To ride Postie Bikes (small motorcycles used by Australia Post to deliver mail) from Sydney to Uluru across the Australian Outback traversing three desserts the Strezlecki, the Sturt Stony and the Simpson Dessert. The team will be riding in support of the charity Autism South Australia of which they will be seeking sponsorship for.

The Team

Tom Budin, Ben Budin from Adelaide and Mj Figg from Sydney

The Journey

The team left Sydney at 4.30am on Monday 15th June 2009. It was a clear crisp morning and the three blokes had to get used to the cold air pretty quickly.

Without too much trouble the three made it over the magnificent Blue Mountains and were well on their way towards the Australian outback. A number of stops were made through New South Wales, to meet people and promote the cause, Mudgee, Gilgandra, Warren and Bourke.As the three travelled west from Bourke, they encountered their first unsealed road. They proceeded with trepidation about what they had got themselves into. However they soon became relaxed about riding on very average roads when they considered the number of kilometres which they still had to travel.

By the time camp was made among the huge granite boulders around Tibooburra, the last town the team would pass through in NSW, the team had run into all sorts of different wildlife, snakes, emus, many kangaroos, wild horses, talking cockatoos and even wild goats.

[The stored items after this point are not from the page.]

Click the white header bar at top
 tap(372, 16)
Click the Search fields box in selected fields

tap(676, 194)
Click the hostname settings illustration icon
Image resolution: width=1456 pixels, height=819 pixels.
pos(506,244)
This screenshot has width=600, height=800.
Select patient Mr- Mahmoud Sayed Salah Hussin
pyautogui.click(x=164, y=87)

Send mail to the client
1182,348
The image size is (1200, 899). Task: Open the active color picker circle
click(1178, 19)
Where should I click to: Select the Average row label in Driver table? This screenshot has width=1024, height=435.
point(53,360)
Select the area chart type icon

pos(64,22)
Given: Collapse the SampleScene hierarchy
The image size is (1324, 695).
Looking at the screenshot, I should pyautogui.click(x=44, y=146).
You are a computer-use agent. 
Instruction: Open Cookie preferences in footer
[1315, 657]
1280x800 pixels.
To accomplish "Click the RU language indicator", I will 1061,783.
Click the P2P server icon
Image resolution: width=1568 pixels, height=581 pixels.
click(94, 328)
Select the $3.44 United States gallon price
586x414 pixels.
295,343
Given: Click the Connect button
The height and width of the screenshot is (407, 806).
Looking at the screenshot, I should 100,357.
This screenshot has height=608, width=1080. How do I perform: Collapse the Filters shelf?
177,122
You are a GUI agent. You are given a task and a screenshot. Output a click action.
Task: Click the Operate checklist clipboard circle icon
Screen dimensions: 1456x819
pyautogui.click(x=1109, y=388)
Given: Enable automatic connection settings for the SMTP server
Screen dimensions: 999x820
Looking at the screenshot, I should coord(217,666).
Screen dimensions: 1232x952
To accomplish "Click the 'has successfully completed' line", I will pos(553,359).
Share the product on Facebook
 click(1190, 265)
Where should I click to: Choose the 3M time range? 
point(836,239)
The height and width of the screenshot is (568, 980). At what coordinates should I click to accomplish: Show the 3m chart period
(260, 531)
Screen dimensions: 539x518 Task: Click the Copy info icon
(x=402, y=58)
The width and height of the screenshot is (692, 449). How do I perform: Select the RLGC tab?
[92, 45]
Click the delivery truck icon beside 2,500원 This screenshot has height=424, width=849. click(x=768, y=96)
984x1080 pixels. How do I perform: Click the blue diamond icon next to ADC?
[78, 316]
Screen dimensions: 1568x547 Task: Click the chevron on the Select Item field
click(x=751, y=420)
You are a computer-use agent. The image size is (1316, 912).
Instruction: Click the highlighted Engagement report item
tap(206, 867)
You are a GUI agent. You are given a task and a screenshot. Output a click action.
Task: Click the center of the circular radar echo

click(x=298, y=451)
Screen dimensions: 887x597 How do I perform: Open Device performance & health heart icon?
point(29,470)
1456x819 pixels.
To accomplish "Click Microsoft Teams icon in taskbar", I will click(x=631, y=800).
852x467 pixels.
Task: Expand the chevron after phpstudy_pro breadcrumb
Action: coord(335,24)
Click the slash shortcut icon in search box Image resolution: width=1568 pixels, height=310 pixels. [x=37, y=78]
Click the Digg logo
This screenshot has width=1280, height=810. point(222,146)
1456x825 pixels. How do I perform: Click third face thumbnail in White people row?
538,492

The team then passed into South Australia, and headed towards Innamincka. The three blokes felt that they may have spent a little too much time eating too much damper in NSW and so decided to start early and make as many kilometres as possible in the day to not only get to Innamincka but pass it to the planned campsite at Walkers Crossing. This called for a freezing pre-dawn ride but very spectacular and rewarding tracks of which to follow.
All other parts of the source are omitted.